The Metafiction Murder Case

"Coincidences are the worst enemies of the truth."
- Gaston Leroux (The Mystery of the Yellow Room, 1907) 
Just recently, I reviewed Matt Forbeck's The Con Job (2012), the first in a series of tie-in books picking up where Leverage, canned after its fifth season, left off and the crew's incursion of Comic-Con in order to take down a mark reminded me that I had another mystery novel knocking about that treaded similar ground.

Murder at the ABA (1976) is one of the more conventional mysteries I have read by that most unconventional author of detective stories, Isaac Asimov, and yet, it's far from an ordinary affair or run-of-the-mill. What struck me first about Murder at the ABA were the flashes of "Had-I-But-Known" preceding the discovery of the body, describing everyday trivialities that ended up being flagstones that paved the way for death, something that could've easily been staved off if one of those moments had played out differently or simply had not occurred – which is an unusual approach for a mystery not penned and/or narrated by a female.

Anyway, the dominos began to fall when Darius Just, our five feet two writer and narrator, arrives too late at the 75th annual convention of the American Booksellers Association (ABA) to help out a friend, but before the day is through, he's inundated with requests to talk to his former protégé, Giles Devore.

Giles Devore is what we refer to now as a "Man Child," rising to fame as an author after Just assisted in whipping his first manuscript into shape that gradually became a success story upon its publication. However, there's precious little gratitude for the independent publishing house and small booksellers that took a risk by promoting him, and now he wants to sweep them from his coattail, which gives a lot of people ample motivation to do him – that's what Darius Just believes when he finds Devore's body in the bathtub of his hotel room. There’s also the pile of heroin Just found in the hotel room, before someone swiped it away, and the complex-ridden victim himself, who can not sleep with a woman unless she undresses and baths him like a child, and calling the woman in question "mommy," gives Just and the reader enough angles to keep them guessing what happened.

It’s not the plot that’s the most appealing feature of Murder at the ABA, but its self-awareness as a work of fiction and Just’s interaction with Isaac Asimov – who’s there to do research for his next book, Murder at the ABA. The book is even dedicated to a friend on whom he modeled Darius Just, fellow SF-writer Harlan Ellison, but I have to admit, Asimov’s depiction of his friend wasn’t exactly flattering at times. Not at all like the good-natured chops he saved for himself, but hey, you’re supposed to roast the ones you love.

That being said, the metafictional excesses became a bit wearing after Asimov and Just decided to carry on their light-hearted banter in the footnotes of the story. It stopped being cute after the third of fourth one, but alas, they are there to accompany you to final chapters.

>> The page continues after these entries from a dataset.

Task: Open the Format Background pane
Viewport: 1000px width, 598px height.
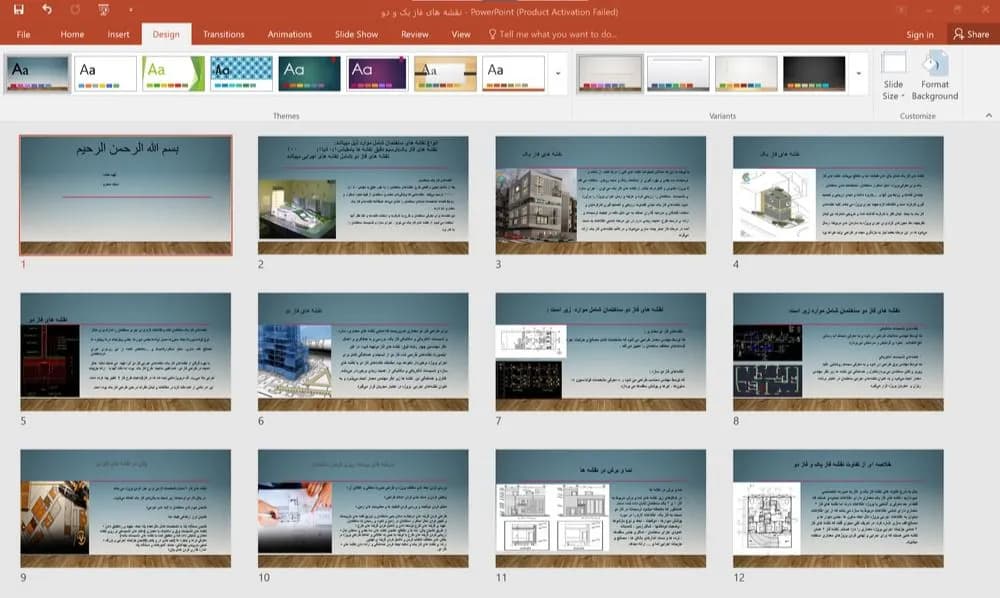Action: [935, 77]
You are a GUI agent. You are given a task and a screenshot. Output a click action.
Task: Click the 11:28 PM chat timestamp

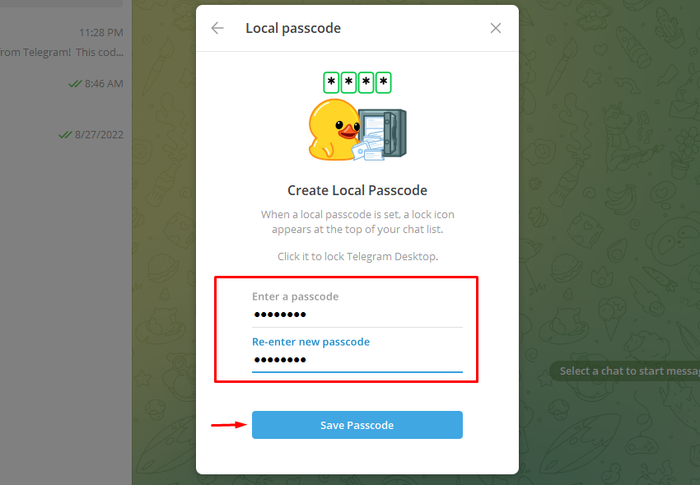[101, 33]
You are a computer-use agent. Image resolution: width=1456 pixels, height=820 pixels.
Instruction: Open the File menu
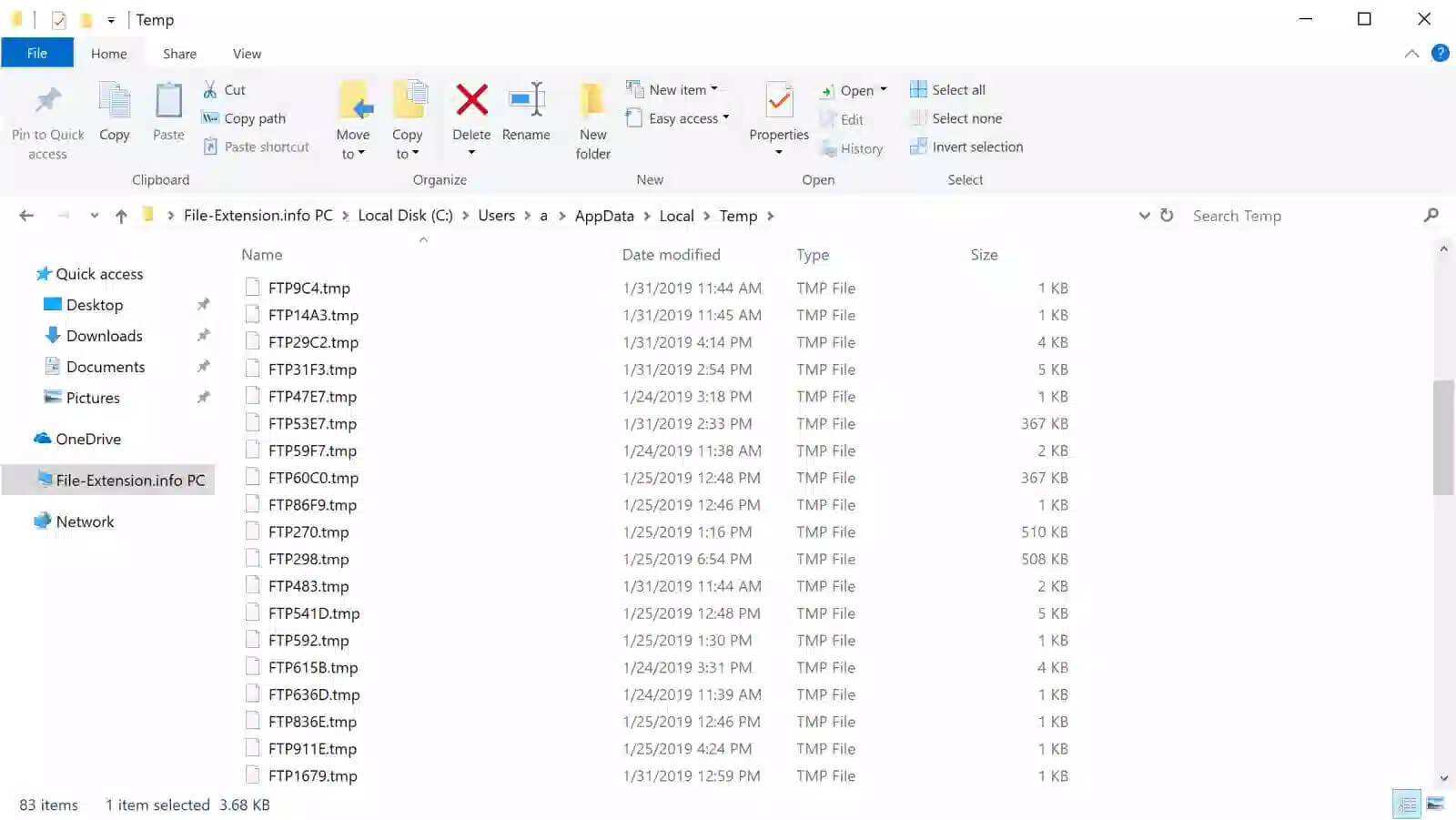point(36,53)
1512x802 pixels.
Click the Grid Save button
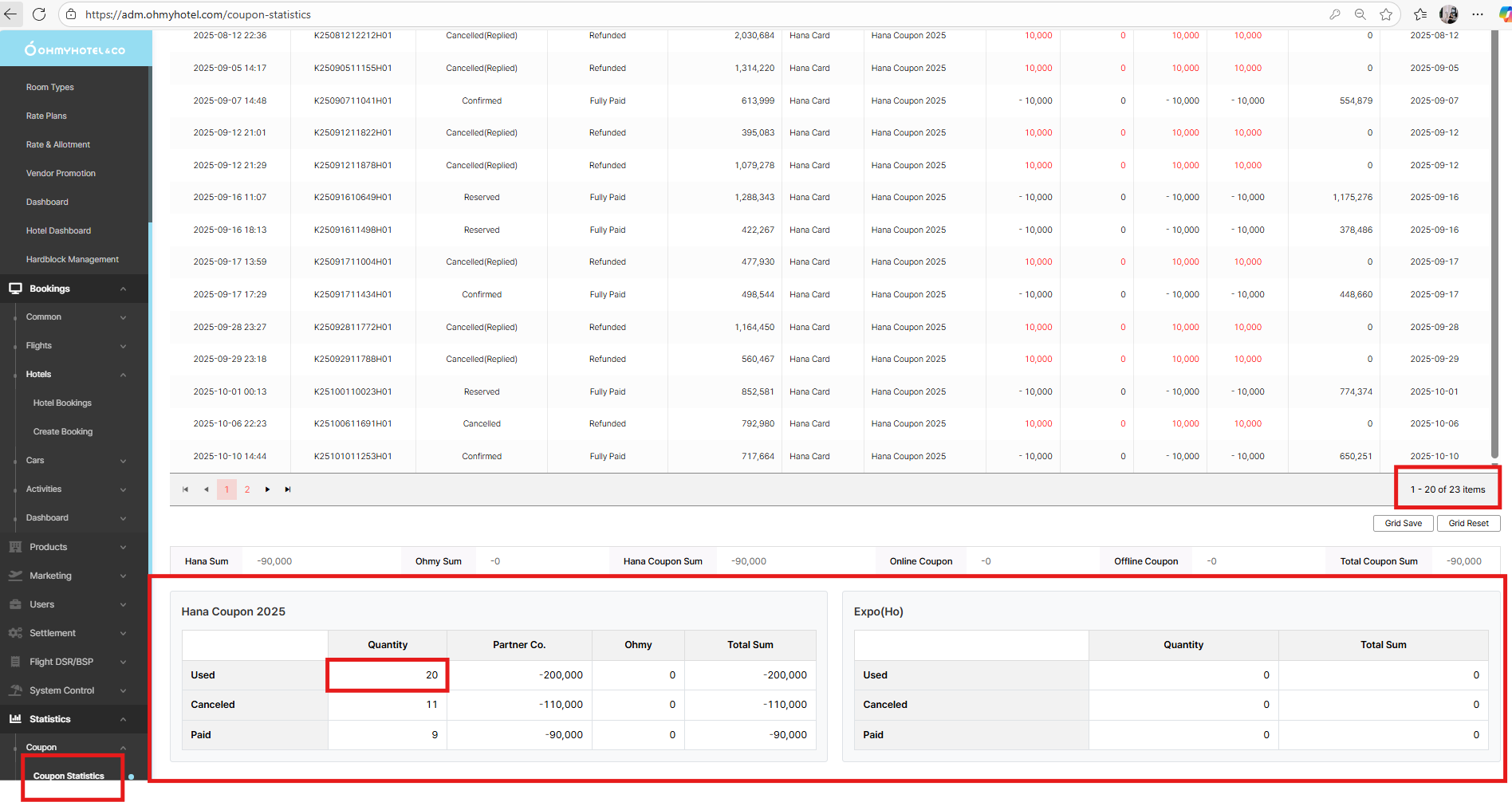pyautogui.click(x=1403, y=524)
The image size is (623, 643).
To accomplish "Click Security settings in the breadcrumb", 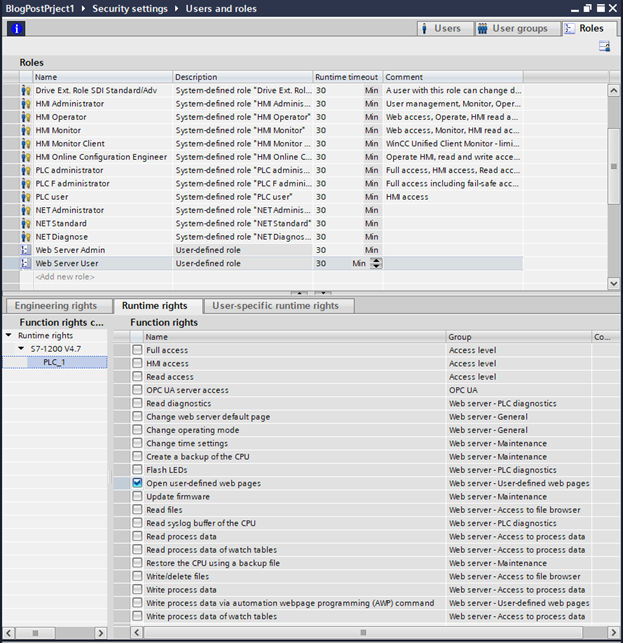I will click(x=131, y=8).
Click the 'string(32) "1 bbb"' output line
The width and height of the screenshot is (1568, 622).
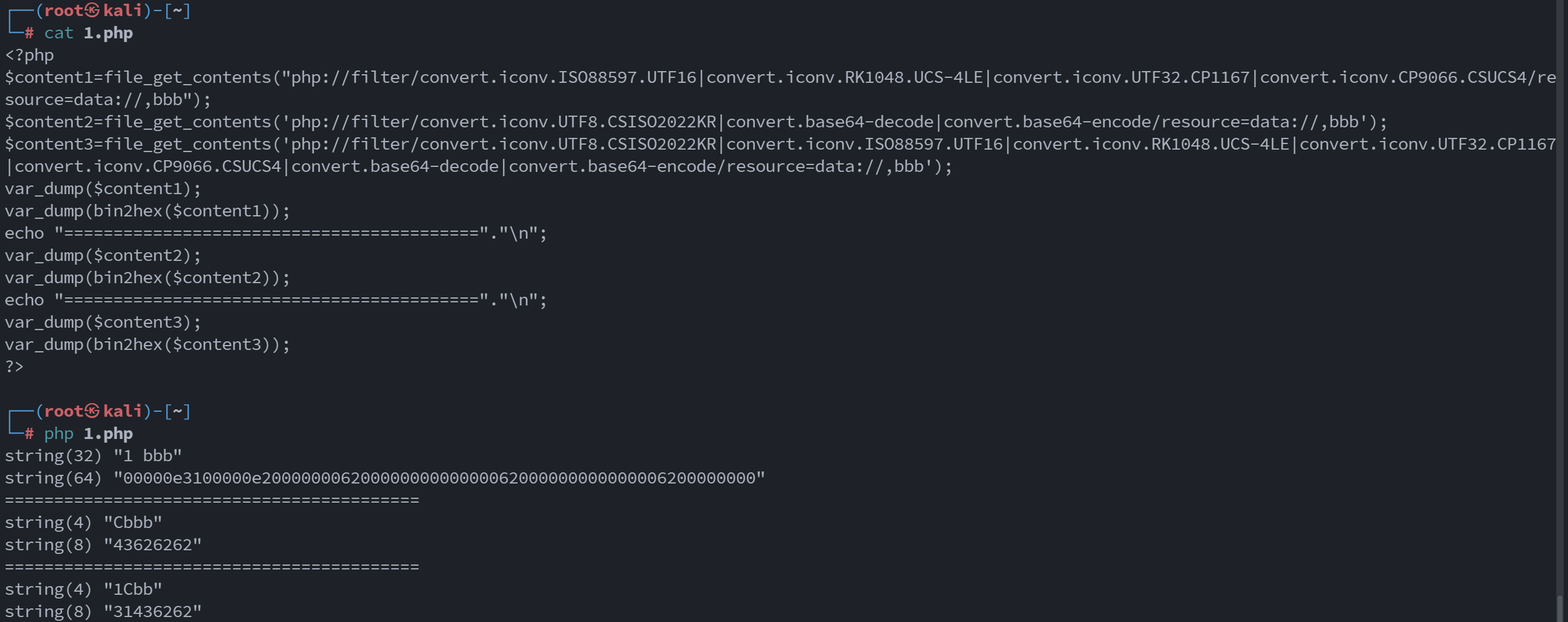click(x=93, y=456)
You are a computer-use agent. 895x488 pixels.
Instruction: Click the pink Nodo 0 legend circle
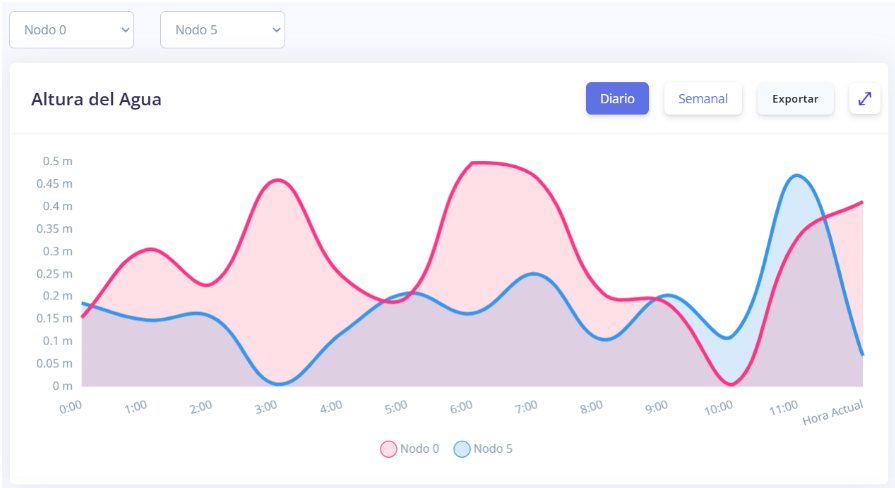point(388,449)
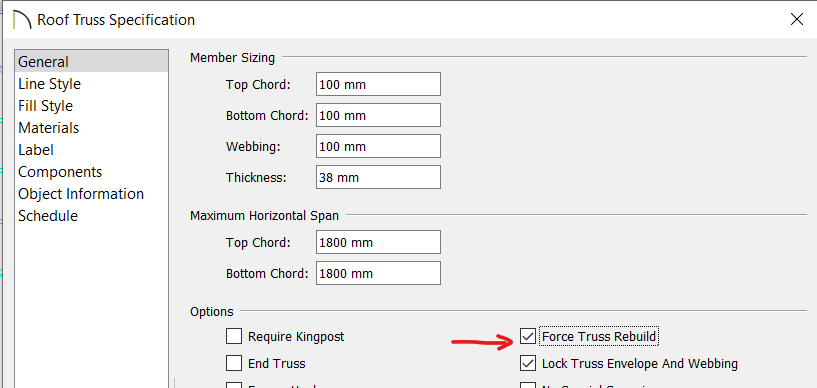Select the Schedule panel

(x=48, y=216)
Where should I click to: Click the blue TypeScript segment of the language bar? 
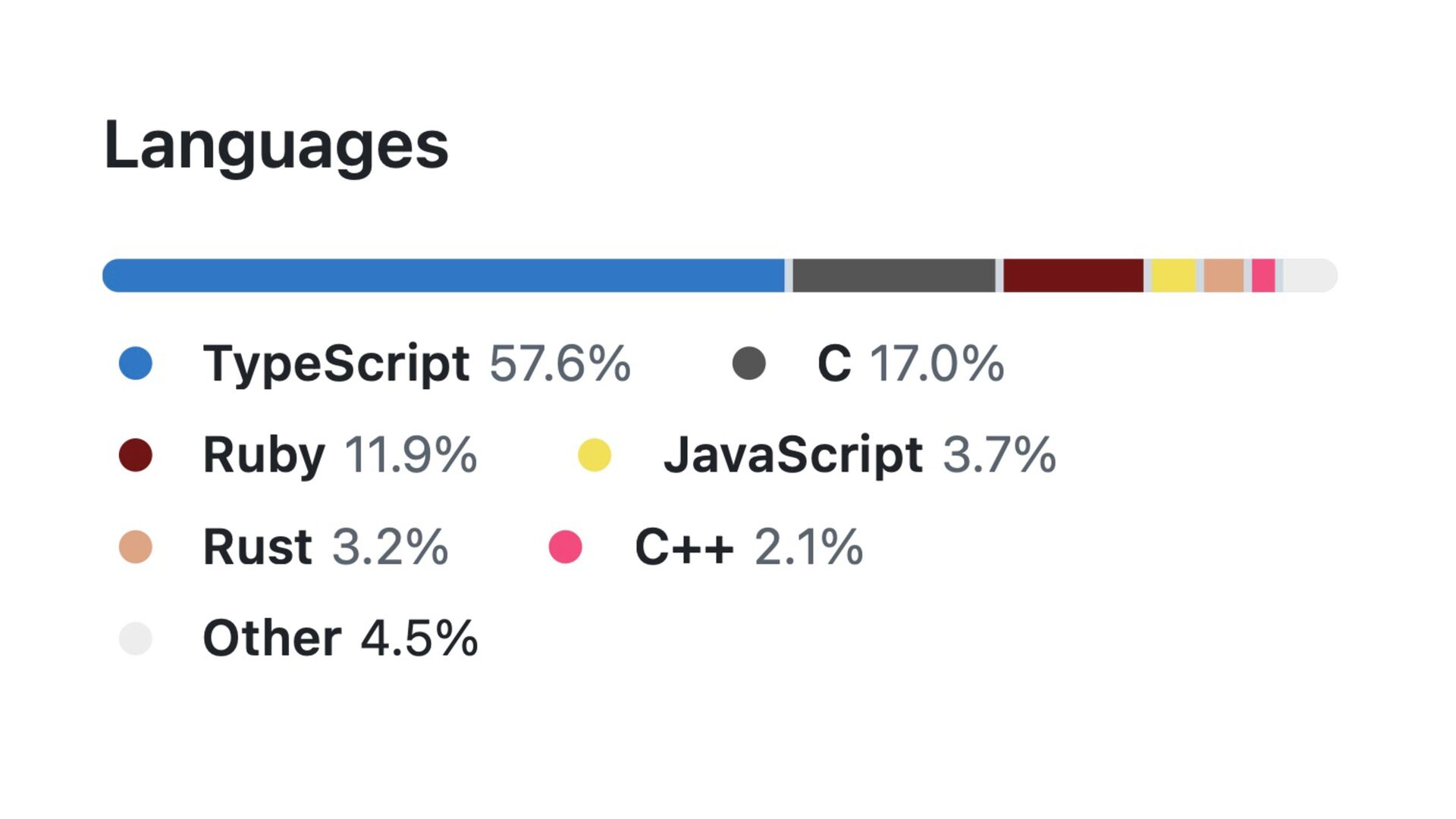click(x=444, y=275)
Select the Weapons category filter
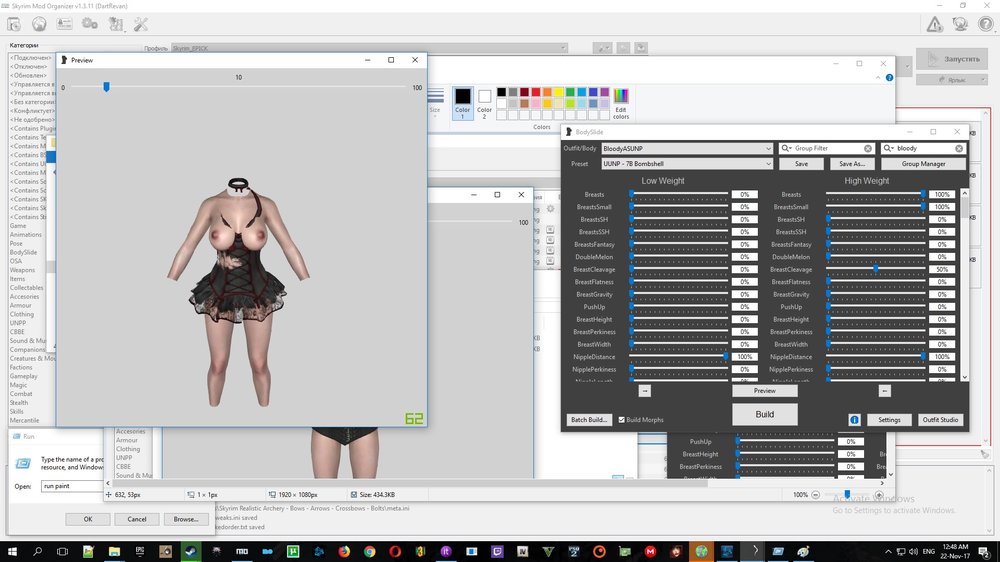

Murder at the ABA was not an unentertaining and at times even interesting detective story with a plot that was basically hung upon "the blinkin' cussedness of things in general," which was better than the suicide-disguised-as-murder explanation that I was dreading – even if it lacked the dearth of clues that put the suicide theory in my head. There are, IMHO, few things worse in a detective novel than have the murder that fueled the plot be revealed as an elaborately staged suicide and I'm glad that Asimov didn't opt for that conclusion. In short: neither extremely good nor awefully bad, but just an average plot that shined a bit brighter due to the unusual approach of its author. 


  1. It's been a long time since I read the book, but I remember enjoying Asimov's depiction of his good friend Ellison as Darius Just, as well as his depiction of himself.

    Asimov enjoyed murder mysteries but hated to write about murder. This is a rare example of a murder in an Asimov story. The vast majority of his short stories in the field (including all the Black Widowers and Union Club stories, I believe) revolve around non-lethal mysteries.

    1. Asimov hating to write about murder was another thing that made me dread that the murder would turn out to be a suicide. I remember only one Black Widower story that involved a murder, "Early Sunday Morning," but SF/mystery collection Asimov's Mysteries has them in abundance! I guess Asimov's taste for murder is triggered in zero gravity.